Feb 11, 2014 at 21:33

I am not Chartered.

The standard of my advice is very high. Other advisers - even ones that are Chartered - seek my advice.

I strive to be, above all, ethical. Being ethical is about far more than a title. It is about giving the best advice in the best possible way when it is needed by the client.

That may mean, for example, piecing together an advice process from a Chartered Financial Planner where a mistake in paper work meant everything was wrong from day on. There isn't an exam in spotting clerical errors. Yet.

It may mean, for example, understanding business taxation and contract law.

It may mean, for example, referring to a trusted professional in another field - and "holding the clients hand" throughout that process.

It is about (and I do not like to use this word as it has been hijacked by so many who use it as another meaningless label) a holistic approach.

I am certain I get things wrong sometimes, but when I do I learn from it and, if a client is at the receiving end of something that is less than the best, then I try my best to correct it.

I have never *ever* said "but I have x exam" or "because I am qualified to y level". These are all meaningless labels and sales tools.

The Chartered label is, in my mind, akin to being a "Vice President" or "Senior Manager".

None of them pass the "so what" test.

Let your advice speak for you, not your label.

In the meantime, the CII or PFS of whichever self appointed keeper of the keys anoint the chosen few whom have not proved in any way their ability to provide better advice.
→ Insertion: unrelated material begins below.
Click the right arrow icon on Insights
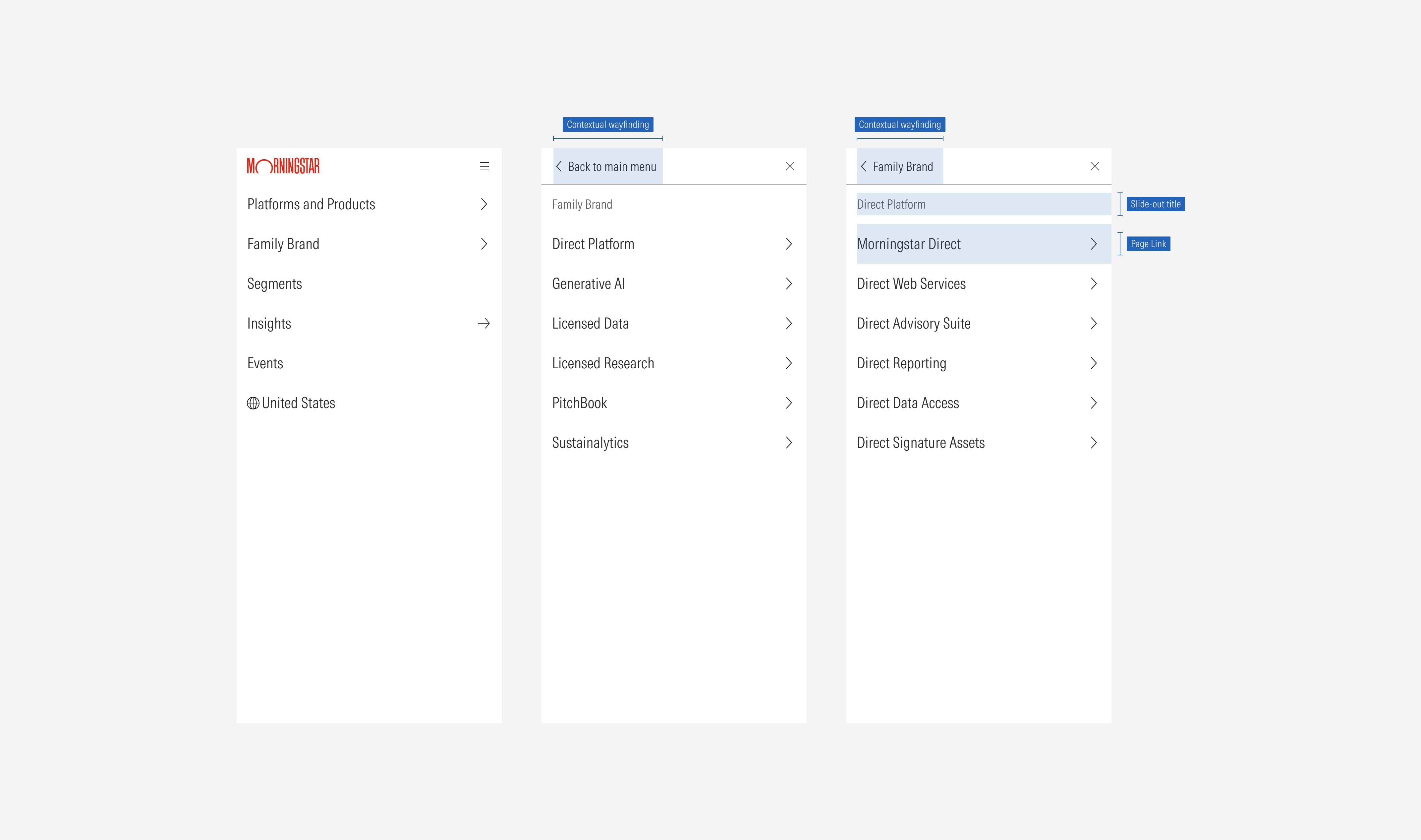Image resolution: width=1421 pixels, height=840 pixels. (x=483, y=323)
Advice in the real world often requires genuine creativity and, in my experience, the ability to devote time and energy to passing exams that are needed by few and understood by fewer [clients], is not an indicator of the ability to apply the "knowledge" acquired in a real environment.

Some of the cases where I have made the biggest difference have been where I have not only applied knowledge not covered in the CII's syllabus, but where this has been combined with the detailed knowledge of another professional.

In my experience, the most "dangerous" adviser is the adviser that thinks they know it all. That attribute seems to be distributed fairly evenly between all levels of qualification. Indeed, a cynic might propose that the "know it all" is more likely to be at one end of the spectrum than the other...

Whilst the labels are applied and proclamations made, I will be thoroughly researching each client case, saying "I don't know" when I don't and getting on with making sure my clients not only receive good advice, but are hopefully protected against those others who seek to relieve them of their cash for another bottle of their brand of snake oil.